Bien qu'existant de longue date, le mouvement qui revendique 140.000 soutiens et 10.000 membres qui cotisent n'a réellement "décollé" que depuis le début du règne de Charles III il y a un peu plus d'un an et demi.
Si les manifestations ne rassemblent que quelques dizaines de personnes, Graham Smith souligne que "c'est le mouvement et la croissance qui sont importants".
Les Britanniques restent majoritairement attachés à la monarchie, même si les jeunes sont nettement plus partagés.
- "L'argent de nos impôts" -
Sur l'échiquier politique britannique, l'anti-monarchisme est quasi inexistant, mais Graham Smith entend militer pour un référendum. A quelle échéance ? "C'est très difficile à dire, mais je crois que l'élan est de notre côté", veut-il croire.
Après l'annonce des cancers dont sont atteints Charles et Kate, qui faisait samedi sa première apparition publique de l'année, la famille royale a connu un mouvement de sympathie.
"Je leur souhaite le meilleur", "c'est très bien qu'ils se portent apparemment mieux", dit-il, "mais ça ne change pas le fait qu'ils ne devraient pas être là où ils sont, en train de faire ce qu'ils font".
Gordon Alexander, membre de Republic de 72 ans, estime que le pays "n'a pas besoin d'avoir un monarque héréditaire comme chef d'Etat".
"Ca n'a pas de sens que nous ayons toujours une structure qui permette à une personne ou une famille d'avoir une influence immense", qui ne soit "méritée ni du fait de leurs qualification, ni de leur comportement", ajoute-t-il. "L'argent de nos impôts ne devrait pas être alloué à des événements comme ça", complète son épouse, Isabelle de Zoysa.
- "Fermez-là !" -
A côté des drapeaux jaunes de Republic, un bosquet d'Union Jack, tenus par "The Royalists", groupe monarchiste venu donner la réplique, dans une ambiance veste en tweed et Barbour.
Son président James Evans juge "impertinent" que le rassemblement de anti-monarchistes ait lieu si peu de temps après l'annonce du cancer du roi en début d'année.
"J'espère que le roi nous verra aujourd'hui", lance-t-il, "et qu'il nous verra plus qu'eux". Les deux groupes donnent de la voix, cherchant à masquer les slogans de l'autre.
Quand passe le défilé, les cavaliers des chevaux rendus agités par les huées des manifestants anti-monarchie laissent parfois échapper un regard noir.
Depuis son carrosse, Charles regarde ces gens dont les pancartes proclament qu'il n'est pas leur roi, mais les salue de la main comme tous les autres.
La foule se masse pour voir la famille royale au balcon, les quelques manifestants aussi, entourés par des policiers.
Aux "Not my King" répondent des "God Save the King", mais aussi des majeurs levés, des noms d'oiseaux.
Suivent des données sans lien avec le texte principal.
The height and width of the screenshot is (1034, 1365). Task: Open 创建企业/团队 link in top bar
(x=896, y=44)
Entre anti et pro-monarchie s'engagent de brefs échanges enflammés sur l'usage de l'argent public ou ce que c'est que d'être Britannique.
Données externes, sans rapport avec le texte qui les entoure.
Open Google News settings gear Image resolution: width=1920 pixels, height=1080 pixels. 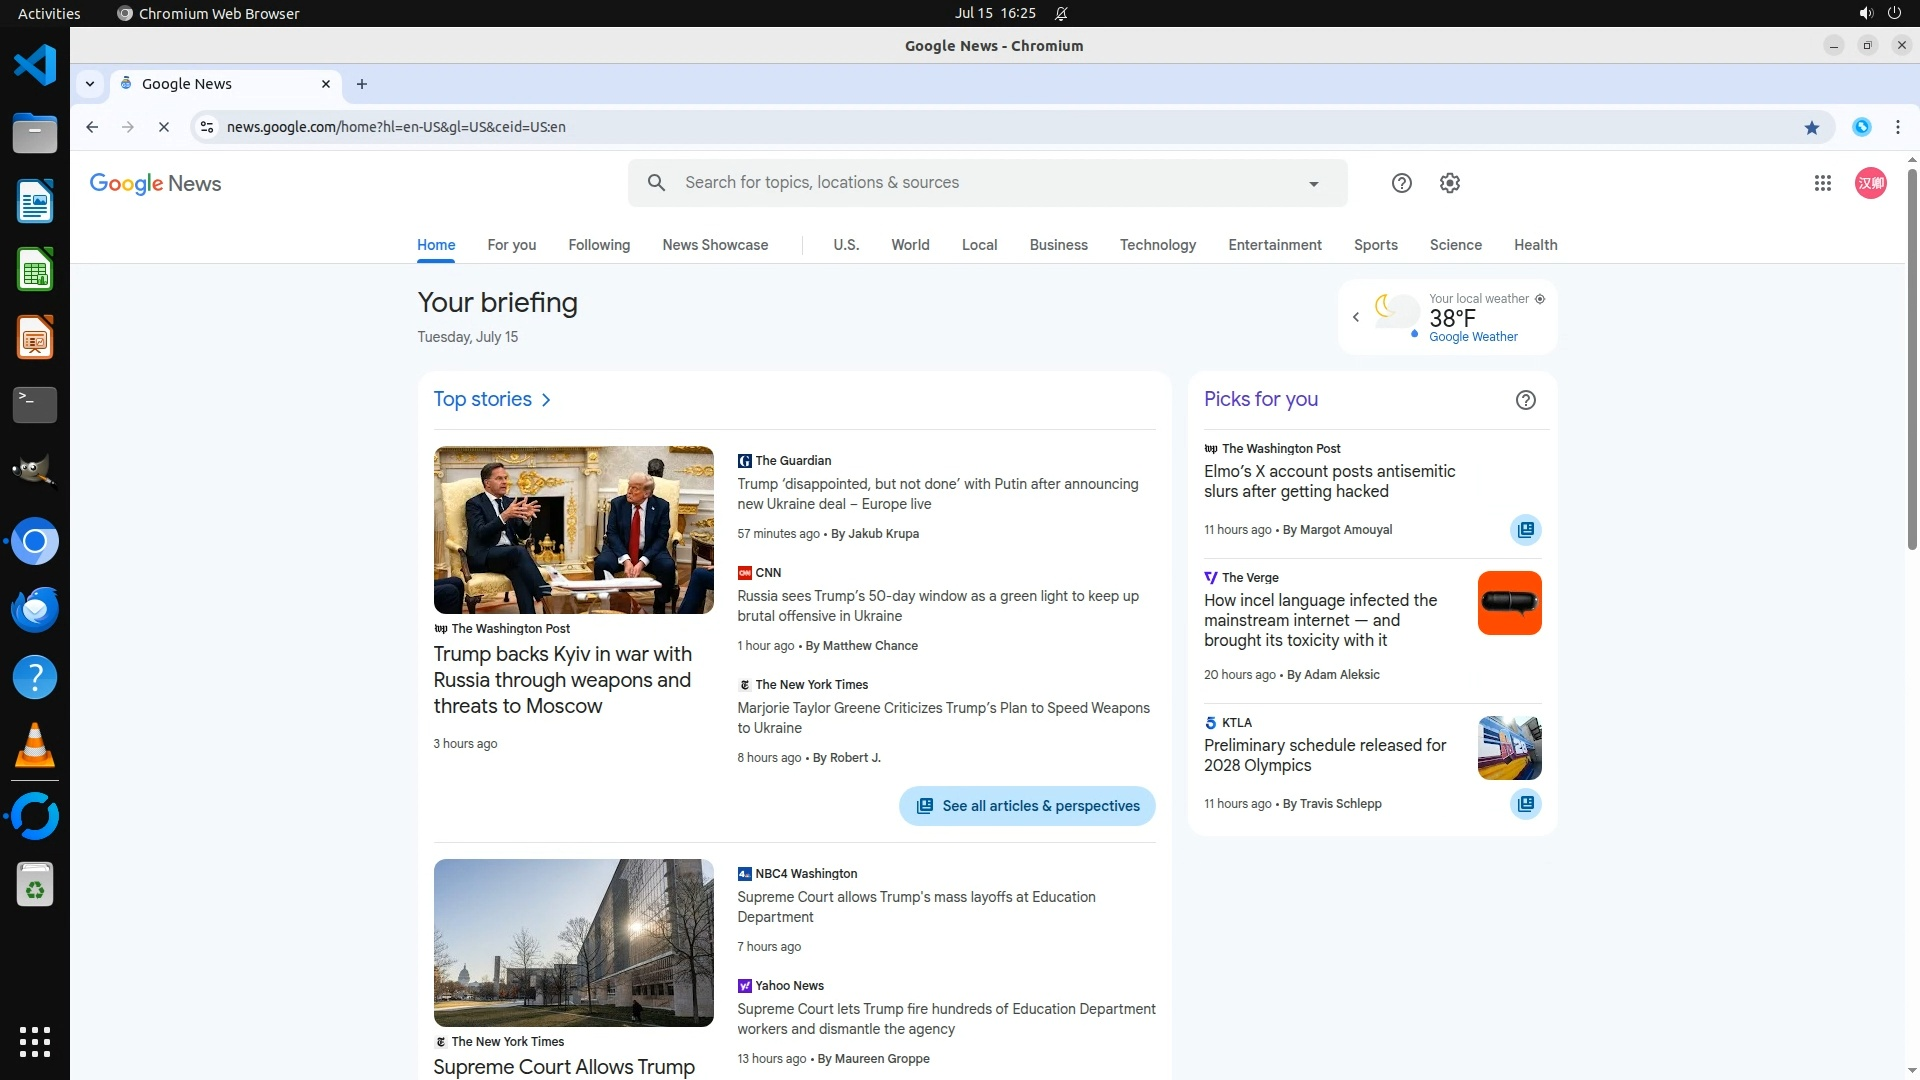click(x=1449, y=183)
Après avoir lancé un "fermez-là" aux manifestants, Helen Holmes, une retraitée d'une soixantaine d'années, explique à l'AFP qu'elle juge "injurieux" de "crier +pas mon roi+ quand le roi est au balcon".
"Les royalistes pur jus sont là", constate quant à lui Graham Smith.
"On ne va pas convaincre ces gens, ce sont ceux qui voteront tous pour la monarchie au référendum, et perdront", veut-il croire.